Dinosaur Slime Sparks Debate Over Soft-Tissue Finds

July 30, 2008

Soft tissue recently found in 68-million-year-old Tyrannosaurs rex bones is actually modern-era bacterial slime, scientists say, challenging what some call one of the most remarkable paleontology findings of the 21st century.

In 2005 soft, pliable tissues were found inside Tyrannosaurs rex bones—the first evidence that dinosaur tissue had survived throughout time.

A new team now says such "soft tissue" is actually slime that coated the inside of the bones and filled in spaces once occupied by blood vessels and cells.

"[It's] the same stuff you feel in a bucket of rainwater that you leave sitting in your backyard for a week," said study lead author Thomas Kaye, a paleontologist at the University of Washington in Seattle.

But authors of the 2005 study, published in the journal Science, stand by their claims.

The new research appears today in the journal PloS ONE.

Slimy Evidence

Kaye and his team examined bones of more than 15 specimens that ranged from dinosaurs to ancient sea monsters to mastodons, and found that they all shared tissue-like structures.

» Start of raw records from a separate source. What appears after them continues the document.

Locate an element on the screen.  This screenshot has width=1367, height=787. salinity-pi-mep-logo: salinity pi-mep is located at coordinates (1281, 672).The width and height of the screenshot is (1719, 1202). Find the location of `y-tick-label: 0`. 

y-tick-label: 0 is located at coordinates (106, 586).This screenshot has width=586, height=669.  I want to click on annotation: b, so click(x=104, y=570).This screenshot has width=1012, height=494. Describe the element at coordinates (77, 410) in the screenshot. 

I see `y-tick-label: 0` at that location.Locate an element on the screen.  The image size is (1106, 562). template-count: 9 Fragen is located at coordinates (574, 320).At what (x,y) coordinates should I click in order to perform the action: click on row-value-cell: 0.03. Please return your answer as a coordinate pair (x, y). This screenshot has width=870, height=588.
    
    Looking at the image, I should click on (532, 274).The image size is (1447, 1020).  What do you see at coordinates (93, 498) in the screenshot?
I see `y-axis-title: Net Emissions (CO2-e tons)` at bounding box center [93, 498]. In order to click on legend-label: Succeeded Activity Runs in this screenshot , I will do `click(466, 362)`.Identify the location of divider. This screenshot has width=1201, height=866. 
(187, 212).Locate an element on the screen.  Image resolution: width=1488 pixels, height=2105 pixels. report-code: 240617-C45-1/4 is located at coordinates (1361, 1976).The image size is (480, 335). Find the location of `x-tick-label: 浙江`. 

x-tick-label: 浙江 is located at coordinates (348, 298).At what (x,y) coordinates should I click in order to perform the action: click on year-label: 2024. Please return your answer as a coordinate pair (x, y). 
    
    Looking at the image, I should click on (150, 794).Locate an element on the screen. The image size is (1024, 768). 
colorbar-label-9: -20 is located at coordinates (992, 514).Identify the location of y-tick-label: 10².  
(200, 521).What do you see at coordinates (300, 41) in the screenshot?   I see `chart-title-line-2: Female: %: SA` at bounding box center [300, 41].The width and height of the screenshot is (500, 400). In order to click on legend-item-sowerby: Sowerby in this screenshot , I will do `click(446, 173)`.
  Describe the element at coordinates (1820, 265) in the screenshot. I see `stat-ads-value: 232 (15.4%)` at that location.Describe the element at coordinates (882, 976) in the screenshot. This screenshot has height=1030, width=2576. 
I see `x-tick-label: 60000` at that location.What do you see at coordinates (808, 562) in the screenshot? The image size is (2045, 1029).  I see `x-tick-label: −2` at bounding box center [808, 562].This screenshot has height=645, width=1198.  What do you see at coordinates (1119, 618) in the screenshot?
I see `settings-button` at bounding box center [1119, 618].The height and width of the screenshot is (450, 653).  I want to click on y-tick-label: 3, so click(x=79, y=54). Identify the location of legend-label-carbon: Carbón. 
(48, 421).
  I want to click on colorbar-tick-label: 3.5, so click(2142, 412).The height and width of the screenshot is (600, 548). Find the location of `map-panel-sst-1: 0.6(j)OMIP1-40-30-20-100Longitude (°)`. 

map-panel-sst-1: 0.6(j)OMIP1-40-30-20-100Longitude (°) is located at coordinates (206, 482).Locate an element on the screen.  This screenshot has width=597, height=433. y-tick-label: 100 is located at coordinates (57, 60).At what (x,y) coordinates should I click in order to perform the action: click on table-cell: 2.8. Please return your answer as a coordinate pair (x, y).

But upon closer inspection with an electron microscope, the researchers say the structures became something less enticing: bacterial slime.

According to Kaye, bacteria seep into the bones with water and excrete slime that coats surfaces and fills in spaces, such as those left by blood vessels.

"Eventually this biofilm mineralizes," he said, likening the slime to plaque hardened to teeth.

When Kaye and colleagues examined the various bones with an electron microscope, they noticed microscopic spheres similar to those seen by Mary Higby Schweitzer, the North Carolina State University scientist who led the 2005 study.